A new report from the Congressional Budget Office says the 10 major tax deductions, credits and exclusions for individuals are distributed unevenly among income levels, with just over half of an estimated $900 billion in savings for fiscal year 2013 headed to the top 20% of earners.
The tax expenditures are broken down into four groups: exclusions from taxable income, itemized deductions, preferential tax rates and tax credits.
The estimated $900 billion in tax savings equals 5.7% of gross domestic product for the fiscal year 2013, the non-partisan CBO reports. These savings will account for roughly two-thirds of the total budgetary effects of all tax expenditures for the year as well.

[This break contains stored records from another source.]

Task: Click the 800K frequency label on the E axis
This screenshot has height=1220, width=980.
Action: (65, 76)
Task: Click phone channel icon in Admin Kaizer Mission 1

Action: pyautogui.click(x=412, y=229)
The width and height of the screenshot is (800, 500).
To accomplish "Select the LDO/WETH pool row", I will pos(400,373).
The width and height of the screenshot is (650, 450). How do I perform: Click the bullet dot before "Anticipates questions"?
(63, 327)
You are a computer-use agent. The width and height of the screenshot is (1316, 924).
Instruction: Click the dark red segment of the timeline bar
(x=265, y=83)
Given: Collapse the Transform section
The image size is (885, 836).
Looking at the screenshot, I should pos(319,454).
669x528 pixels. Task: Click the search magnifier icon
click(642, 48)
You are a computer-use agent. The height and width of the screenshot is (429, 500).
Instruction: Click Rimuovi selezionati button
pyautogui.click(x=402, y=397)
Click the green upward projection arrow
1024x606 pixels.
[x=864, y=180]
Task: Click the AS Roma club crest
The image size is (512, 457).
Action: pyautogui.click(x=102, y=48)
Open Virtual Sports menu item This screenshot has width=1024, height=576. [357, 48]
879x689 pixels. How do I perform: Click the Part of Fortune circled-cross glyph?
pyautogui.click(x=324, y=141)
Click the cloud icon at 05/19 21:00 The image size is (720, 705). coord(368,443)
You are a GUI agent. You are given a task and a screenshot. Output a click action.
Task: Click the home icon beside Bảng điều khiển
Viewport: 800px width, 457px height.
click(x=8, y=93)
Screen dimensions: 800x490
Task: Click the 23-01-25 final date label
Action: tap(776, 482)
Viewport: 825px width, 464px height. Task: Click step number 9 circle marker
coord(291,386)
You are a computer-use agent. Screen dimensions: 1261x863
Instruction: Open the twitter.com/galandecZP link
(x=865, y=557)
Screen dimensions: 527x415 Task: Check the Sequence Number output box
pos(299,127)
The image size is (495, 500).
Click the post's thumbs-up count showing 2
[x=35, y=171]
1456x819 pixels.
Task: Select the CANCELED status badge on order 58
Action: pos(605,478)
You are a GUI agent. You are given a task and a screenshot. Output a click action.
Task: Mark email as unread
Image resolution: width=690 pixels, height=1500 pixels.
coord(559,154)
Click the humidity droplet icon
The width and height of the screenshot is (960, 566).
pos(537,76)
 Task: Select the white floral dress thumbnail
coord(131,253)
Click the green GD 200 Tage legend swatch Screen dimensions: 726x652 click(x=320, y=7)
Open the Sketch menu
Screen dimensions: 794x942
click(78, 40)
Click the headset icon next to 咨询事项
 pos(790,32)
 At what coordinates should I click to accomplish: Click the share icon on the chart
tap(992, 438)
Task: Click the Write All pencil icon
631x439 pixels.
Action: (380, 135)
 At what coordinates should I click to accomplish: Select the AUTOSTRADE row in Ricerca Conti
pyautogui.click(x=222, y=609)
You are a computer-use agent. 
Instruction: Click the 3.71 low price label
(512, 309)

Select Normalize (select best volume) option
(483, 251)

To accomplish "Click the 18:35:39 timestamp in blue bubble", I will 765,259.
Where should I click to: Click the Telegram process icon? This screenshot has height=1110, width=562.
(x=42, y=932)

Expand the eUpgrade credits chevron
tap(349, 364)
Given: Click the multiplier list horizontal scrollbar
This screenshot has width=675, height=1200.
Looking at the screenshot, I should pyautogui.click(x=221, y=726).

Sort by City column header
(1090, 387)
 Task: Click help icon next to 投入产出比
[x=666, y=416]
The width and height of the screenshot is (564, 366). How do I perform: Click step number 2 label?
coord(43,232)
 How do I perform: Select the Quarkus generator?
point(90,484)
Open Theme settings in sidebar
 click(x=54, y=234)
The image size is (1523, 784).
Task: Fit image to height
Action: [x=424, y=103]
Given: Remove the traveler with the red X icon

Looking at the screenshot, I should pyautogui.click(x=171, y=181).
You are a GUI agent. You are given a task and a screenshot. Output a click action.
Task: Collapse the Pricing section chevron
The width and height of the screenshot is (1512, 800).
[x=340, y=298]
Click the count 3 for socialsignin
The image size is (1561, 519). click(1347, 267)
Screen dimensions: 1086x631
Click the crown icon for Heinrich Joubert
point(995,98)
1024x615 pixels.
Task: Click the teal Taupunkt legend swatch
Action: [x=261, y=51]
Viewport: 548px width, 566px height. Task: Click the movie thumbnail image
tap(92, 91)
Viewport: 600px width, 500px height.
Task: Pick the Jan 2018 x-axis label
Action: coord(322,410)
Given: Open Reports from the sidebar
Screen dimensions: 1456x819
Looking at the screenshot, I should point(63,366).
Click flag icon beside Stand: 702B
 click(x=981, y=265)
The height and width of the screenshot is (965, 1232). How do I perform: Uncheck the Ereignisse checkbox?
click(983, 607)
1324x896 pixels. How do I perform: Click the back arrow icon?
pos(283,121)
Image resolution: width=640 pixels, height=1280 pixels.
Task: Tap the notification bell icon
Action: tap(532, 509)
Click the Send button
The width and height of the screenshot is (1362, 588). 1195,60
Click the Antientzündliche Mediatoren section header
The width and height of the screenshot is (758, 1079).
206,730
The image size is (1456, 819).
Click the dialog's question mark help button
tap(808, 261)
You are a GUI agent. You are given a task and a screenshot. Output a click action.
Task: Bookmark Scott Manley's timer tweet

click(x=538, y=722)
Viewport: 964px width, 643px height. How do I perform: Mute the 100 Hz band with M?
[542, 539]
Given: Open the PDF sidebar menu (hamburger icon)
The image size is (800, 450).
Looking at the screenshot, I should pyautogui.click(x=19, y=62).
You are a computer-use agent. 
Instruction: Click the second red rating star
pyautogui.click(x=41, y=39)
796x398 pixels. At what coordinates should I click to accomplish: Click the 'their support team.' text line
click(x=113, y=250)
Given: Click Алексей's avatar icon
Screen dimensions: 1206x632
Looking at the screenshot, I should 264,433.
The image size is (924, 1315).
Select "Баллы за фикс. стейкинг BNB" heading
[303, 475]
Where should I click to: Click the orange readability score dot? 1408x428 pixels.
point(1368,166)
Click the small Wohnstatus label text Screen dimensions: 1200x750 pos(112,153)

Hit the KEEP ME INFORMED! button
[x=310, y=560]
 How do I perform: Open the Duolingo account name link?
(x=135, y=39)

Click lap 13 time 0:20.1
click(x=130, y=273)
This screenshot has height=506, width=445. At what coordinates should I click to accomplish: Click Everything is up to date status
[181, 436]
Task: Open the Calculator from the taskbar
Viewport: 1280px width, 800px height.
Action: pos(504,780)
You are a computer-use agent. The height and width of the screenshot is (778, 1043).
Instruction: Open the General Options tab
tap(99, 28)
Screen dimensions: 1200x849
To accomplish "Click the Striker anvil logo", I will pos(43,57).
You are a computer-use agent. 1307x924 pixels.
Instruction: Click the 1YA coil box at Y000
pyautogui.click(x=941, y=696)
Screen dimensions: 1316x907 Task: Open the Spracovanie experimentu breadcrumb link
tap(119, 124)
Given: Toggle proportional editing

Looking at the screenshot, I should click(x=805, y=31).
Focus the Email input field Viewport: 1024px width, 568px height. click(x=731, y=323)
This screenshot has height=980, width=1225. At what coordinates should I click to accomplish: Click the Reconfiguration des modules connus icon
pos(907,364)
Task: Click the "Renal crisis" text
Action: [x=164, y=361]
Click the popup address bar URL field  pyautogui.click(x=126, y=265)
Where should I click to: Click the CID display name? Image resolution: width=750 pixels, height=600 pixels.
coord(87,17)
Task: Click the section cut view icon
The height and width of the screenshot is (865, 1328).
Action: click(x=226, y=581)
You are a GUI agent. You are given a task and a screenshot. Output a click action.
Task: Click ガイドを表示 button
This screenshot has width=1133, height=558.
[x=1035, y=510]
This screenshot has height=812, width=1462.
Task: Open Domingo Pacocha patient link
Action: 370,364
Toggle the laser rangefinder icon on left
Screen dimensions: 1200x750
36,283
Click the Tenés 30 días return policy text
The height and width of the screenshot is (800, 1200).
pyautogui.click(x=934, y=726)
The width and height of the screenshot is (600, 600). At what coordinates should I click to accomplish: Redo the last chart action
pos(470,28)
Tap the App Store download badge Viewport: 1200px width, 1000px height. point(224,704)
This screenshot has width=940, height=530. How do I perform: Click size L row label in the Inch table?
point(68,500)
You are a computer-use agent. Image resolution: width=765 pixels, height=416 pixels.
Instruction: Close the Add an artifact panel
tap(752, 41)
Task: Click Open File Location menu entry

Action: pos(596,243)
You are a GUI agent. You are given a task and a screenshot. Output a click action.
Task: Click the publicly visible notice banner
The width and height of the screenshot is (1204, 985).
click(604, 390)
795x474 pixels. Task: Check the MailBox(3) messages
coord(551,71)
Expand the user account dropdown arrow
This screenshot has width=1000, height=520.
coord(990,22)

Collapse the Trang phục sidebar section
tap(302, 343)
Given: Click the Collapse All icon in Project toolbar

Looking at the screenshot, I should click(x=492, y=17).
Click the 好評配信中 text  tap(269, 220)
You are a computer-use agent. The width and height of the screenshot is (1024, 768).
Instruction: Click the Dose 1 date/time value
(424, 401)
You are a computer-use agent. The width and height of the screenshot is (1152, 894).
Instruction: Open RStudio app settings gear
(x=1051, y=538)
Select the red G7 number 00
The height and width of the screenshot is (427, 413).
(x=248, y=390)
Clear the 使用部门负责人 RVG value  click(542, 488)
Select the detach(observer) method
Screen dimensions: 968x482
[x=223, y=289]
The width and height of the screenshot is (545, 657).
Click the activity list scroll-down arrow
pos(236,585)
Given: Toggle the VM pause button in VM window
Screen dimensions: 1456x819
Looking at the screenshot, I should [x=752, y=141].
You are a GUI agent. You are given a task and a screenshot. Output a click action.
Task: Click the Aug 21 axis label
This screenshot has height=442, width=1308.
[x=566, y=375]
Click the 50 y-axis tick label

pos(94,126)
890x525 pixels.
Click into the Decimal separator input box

The CBO estimates 13% of these tax breaks will go to households in the middle earner category and 8% will benefit the lowest earners in the nation.
Jason Riley, editorial board member for The Wall Street Journal, says the CBO report reflects the “steeply progressive tax system” in America.
“When you have the top 20% of earners sending Washington 70% of their income taxes, and the top 1% paying 37% [of income in taxes] when you have almost 50% of Americans paying no income taxes this is the inevitable result. When taxes are cut, higher earners will benefit,” Riley told FOX Business.
Lawmakers have been working to reform the nation’s tax code to help reduce the federal budget, but Riley is unsure on just how productive Congress and the White House can be in formalizing changes.
“Traditionally, tax reform has meant lower rates in return for closing loopholes. This president has already raised taxes tremendously but has kept in place carve-outs for industries that he favors. He wants it both ways,” he says.